Rewrite everything from "RoBERTa models are" down to "attain any gain." in the text on adversarial pre-training, swapping "remarkable" for "notable".

* [Passage]
══════════

Next, we assess the impact of adversarial training in the continual pre-training setting. We use our pre-training dataset (Wikipedia, OPENWEBTEXT, STORIES; 82GB)This is a subset of the data (160GB) used in RoBERTa pre-training., and run 100K steps in all our continual pre-training experiments. We choose the RoBERTa models as the baseline, which use the same neural model as BERT, but were pre-trained on an order of magnitude more text (160GB vs 13GB). They are the state-of-the-art pre-trained language models, outperforming the standard BERT models in many NLP tasks.
RoBERTa models are extremely well-trained. Standard continual pre-training fails to attain any gains in downstream applications such as MNLI Williams et al. (2018) and SST Socher et al. (2013) from GLUE Wang et al. (2018), as shown in Table 3. On the other hand, ALUM is able to attain further gain from continual pre-training of RoBERTa, as shown in Table 4. E.g., ALUM outperforms RoBERTaBASE by +0.5%, and ALUM outperforms RoBERTa by +0.7% on the MNLI development set. This is rather remarkable, as by contrast standard continual pre-training is unable to attain any gain.
4 Improving Robustness
In this subsection, we assess the impact of adversarial pre-training on the model’s robustness against adversarial attacks, using three standard adversarial NLP benchmarks: ANLI Nie et al. (2019), HELLASWAG Zellers et al. (2019) and adversarial SQuAD Jia and Liang (2017). On ANLI, we follow the experimental setting of Nie et al. (2019) to enable a head-to-head comparison, which combines four datasets (ANLI, MNLI, SNLI and FEVER Thorne et al. (2018)) for fine-tuning.
Adversarial pre-training substantially improves model robustness, as shown in Table 5 and Table 6. In all three adversarial datasets, ALUM consistently outperformed the standard pre-training counterparts, for BERT and RoBERTa alike. For example, on ANLI, ALUM gains 7.3% points in test accuracy over RoBERTa, outperforms XLNet Yang et al. (2019) by 5.0% points, creating a new state-of-the-art result. The gains on Adversarial SQuAD and HELLASWAG are equally significant. For example, for Adversarial SQuAD, ALUM outperforms BERTBASE by +6.4% F1 in the AddSent setting and +5.0% F1 in the AddOneSent setting. Against RoBERTa, ALUM gains +3.4% F1 in AddSent and +2.1% F1 in AddOneSent.
5 Combining Adversarial Pre-Training and Fine-tuning
Adversarial training has been shown to be effective in task-specific fine-tuning Jiang et al. (2019); Zhu et al. (2019). In this subsection, we explore combining adversarial pre-training with adversarial fine-tuning. Specifically, we use RoBERTa as the base model, and compare it with ALUM, which uses adversarial continual pre-training but standard fine-tuning, and ALUMRoBERTA-LARGE-SMART, which uses adversarial training in both continual pre-training and fine-tuning. Figure 2 shows the results on the development sets of MNLI and ANLI, two representative GLUE tasks. Combining adversarial pre-training and fine-tuning attains the best results, and substantially outperforms RoBERTa. E.g., on ANLI, ALUMRoBERTa-SMART outperforms ALUM by +1.1% points in accuracy, and outperforms RoBERTa by +5.1% points. On SNLI, SciTail, SWAG, and HELLASWAG, we observe similar gains by combining adversarial pre-training and fine-tuning, attaining new state-of-the-art results on these tasks. See table 7 and 8.

══════════

* [Given information]
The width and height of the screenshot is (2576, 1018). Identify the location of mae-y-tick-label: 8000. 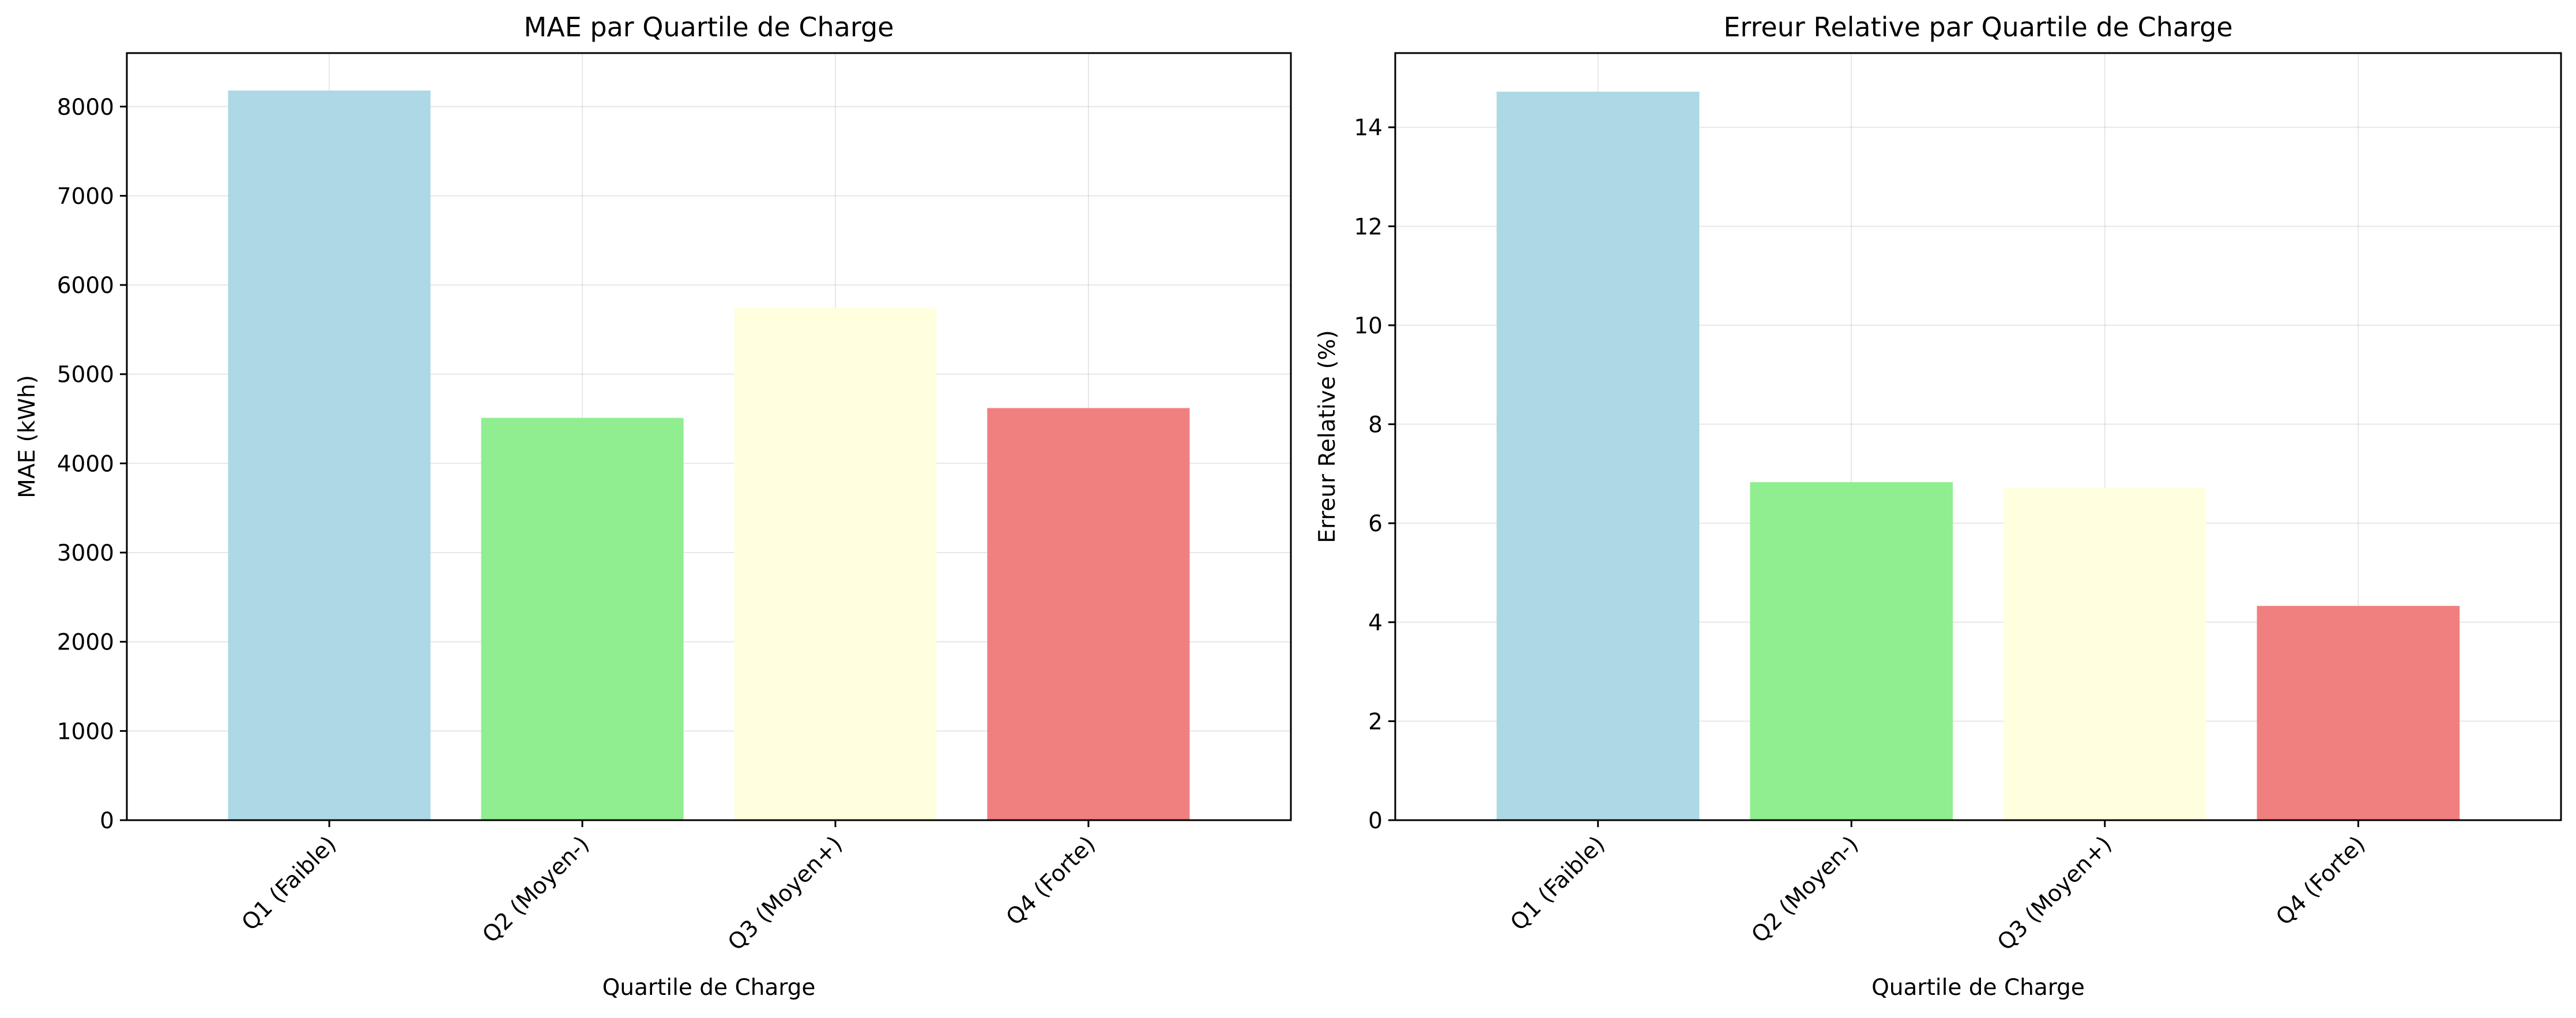
(86, 108).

══════════

* [Completed task]
RoBERTa models are extremely well-trained. Standard continual pre-training fails to attain any gains in downstream applications such as MNLI Williams et al. (2018) and SST Socher et al. (2013) from GLUE Wang et al. (2018), as shown in Table 3. On the other hand, ALUM is able to attain further gain from continual pre-training of RoBERTa, as shown in Table 4. E.g., ALUM outperforms RoBERTaBASE by +0.5%, and ALUM outperforms RoBERTa by +0.7% on the MNLI development set. This is rather notable, as by contrast standard continual pre-training is unable to attain any gain.